Given entries =>
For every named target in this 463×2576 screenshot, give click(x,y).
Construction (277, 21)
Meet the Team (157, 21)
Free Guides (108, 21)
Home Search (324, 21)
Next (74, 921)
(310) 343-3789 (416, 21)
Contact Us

Goal of the exercise =>
Could you reproduce every entry above exactly as written?

Answer for this exercise =>
For every named target in this 463×2576 screenshot, give click(x,y).
Construction (277, 21)
Meet the Team (157, 21)
Free Guides (108, 21)
Home Search (324, 21)
Next (74, 921)
(310) 343-3789 (416, 21)
Contact Us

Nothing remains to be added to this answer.